Payments will be made by your university

Covid disruption payments will be paid to eligible students by the end of March through the university they attend. If you qualify you shouldn’t need to formally apply, but your institution may need to validate details with you in advance of payment. If you’re unsure, check with your university.

Students in England, Scotland and Wales won’t get payments – but there is other help available

Further education is a devolved issue and there are currently no plans to give discretionary payments to students elsewhere across the rest of the UK, but other help is still available.

The government has made a £70 million hardship fund available to help students studying in England who are most in need of support during the coronavirus crisis. Departments for education in Scotland and Wales have also both announced their own hardship funds of £30 million and £40 million respectively. These funds are there to help with costs such as accommodation, loss of employment, and access to online learning, such as WiFi or laptop costs. 

You can apply for this help by contacting your university and asking about its hardship fund. Universities can make payments at their own discretion, so the help you can get may differ based on your university.

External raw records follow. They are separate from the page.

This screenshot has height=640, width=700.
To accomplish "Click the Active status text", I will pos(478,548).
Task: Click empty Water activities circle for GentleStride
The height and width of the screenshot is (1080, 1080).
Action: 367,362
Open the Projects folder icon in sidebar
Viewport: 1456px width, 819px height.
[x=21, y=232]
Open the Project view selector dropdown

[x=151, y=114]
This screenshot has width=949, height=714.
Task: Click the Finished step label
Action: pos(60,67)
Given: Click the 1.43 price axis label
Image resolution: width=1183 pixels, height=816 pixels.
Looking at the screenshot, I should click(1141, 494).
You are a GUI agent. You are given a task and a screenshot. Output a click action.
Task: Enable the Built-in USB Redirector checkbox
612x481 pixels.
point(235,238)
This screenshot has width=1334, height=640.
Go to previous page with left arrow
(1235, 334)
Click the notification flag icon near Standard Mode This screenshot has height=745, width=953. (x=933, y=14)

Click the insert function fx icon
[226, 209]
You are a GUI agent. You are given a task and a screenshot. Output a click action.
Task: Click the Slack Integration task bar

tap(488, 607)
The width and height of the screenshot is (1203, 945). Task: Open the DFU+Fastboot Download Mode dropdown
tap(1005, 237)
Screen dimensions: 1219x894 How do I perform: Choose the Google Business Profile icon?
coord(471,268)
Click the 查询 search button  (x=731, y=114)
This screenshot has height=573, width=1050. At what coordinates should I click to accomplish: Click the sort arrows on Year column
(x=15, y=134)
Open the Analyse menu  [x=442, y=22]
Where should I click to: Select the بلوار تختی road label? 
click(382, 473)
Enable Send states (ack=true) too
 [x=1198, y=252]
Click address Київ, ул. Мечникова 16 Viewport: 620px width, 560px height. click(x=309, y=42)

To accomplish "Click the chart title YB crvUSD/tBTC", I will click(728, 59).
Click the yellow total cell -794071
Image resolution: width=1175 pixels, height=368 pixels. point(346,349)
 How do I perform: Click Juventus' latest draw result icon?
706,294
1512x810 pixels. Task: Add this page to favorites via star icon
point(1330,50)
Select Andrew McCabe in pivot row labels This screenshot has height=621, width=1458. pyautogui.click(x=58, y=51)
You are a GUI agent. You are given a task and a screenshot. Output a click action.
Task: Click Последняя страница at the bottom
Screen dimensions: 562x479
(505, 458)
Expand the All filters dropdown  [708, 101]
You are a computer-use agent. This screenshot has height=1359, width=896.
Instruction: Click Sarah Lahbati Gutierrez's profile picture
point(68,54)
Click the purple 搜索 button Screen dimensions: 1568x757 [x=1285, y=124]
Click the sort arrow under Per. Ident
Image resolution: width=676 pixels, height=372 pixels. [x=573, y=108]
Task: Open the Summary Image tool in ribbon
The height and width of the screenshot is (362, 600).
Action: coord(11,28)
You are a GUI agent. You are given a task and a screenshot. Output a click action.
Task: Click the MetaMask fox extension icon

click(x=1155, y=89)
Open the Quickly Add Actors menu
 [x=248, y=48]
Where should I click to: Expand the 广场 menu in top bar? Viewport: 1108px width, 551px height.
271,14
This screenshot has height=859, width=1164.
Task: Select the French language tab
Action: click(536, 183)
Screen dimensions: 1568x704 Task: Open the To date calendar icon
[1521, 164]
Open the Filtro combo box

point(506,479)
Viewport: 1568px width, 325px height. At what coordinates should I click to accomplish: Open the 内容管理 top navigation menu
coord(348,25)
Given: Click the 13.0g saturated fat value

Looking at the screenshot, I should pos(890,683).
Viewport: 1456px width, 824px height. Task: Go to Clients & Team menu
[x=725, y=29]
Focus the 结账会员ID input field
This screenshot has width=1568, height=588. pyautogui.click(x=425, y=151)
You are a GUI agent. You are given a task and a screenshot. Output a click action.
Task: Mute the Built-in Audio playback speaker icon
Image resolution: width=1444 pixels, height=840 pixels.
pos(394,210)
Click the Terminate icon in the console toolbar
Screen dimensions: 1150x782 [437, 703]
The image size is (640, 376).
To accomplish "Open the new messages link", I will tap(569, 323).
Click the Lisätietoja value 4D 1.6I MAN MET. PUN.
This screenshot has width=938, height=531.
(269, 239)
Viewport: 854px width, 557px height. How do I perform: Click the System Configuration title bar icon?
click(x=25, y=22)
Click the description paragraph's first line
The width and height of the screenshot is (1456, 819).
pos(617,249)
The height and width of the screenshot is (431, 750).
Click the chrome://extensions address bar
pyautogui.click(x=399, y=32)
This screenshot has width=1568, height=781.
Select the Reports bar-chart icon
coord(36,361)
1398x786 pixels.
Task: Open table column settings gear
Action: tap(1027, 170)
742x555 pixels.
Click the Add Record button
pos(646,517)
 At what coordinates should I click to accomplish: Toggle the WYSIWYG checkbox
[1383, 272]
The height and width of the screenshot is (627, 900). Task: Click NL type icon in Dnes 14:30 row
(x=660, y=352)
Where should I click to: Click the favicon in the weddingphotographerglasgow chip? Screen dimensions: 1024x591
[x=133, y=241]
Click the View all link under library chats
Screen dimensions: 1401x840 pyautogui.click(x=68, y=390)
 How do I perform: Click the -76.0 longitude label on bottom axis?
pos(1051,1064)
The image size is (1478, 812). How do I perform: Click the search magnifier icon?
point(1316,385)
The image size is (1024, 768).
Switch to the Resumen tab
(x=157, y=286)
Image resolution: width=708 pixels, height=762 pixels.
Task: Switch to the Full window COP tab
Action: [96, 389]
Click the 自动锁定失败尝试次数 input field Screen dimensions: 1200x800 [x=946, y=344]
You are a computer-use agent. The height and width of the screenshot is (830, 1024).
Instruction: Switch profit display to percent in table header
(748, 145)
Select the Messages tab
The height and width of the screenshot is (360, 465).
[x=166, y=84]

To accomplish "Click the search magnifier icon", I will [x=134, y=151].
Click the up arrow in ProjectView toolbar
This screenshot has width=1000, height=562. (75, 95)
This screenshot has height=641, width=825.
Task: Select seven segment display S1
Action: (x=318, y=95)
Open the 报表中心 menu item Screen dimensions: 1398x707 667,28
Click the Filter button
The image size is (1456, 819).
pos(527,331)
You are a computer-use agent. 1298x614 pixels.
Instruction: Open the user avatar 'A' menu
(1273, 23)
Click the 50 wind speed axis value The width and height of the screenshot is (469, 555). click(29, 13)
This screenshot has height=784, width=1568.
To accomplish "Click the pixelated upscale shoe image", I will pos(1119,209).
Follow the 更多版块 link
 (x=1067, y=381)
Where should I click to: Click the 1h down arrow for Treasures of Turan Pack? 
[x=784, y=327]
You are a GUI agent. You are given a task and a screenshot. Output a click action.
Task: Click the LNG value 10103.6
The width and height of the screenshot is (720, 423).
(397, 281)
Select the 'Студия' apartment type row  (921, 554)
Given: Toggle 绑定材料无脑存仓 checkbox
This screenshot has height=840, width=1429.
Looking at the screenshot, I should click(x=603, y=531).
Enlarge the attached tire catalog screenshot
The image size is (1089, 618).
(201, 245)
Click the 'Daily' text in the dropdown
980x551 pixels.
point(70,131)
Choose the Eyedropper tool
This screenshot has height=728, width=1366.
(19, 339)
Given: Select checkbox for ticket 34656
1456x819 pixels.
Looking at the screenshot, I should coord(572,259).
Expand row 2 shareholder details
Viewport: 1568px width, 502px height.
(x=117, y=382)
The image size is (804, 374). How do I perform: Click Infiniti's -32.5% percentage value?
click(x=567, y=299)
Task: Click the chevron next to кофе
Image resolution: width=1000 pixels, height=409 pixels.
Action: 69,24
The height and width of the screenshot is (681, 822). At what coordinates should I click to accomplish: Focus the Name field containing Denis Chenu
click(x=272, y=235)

There’s no guarantee of a student rent refund but it’s worth asking

If you’re paying for accommodation and you can’t use it, you may be able to get a rent refund. Unite and Student Roost have confirmed, after pressure from students, that they will offer partial rent refunds to students unable to return to university due to current lockdown measures.

Some university accommodation providers are also offering refunds and discounts. We’ve broken down what you need to know in our Can students claim a rent refund news story, although bear in mind some of the provider-by-provider info may have since changed.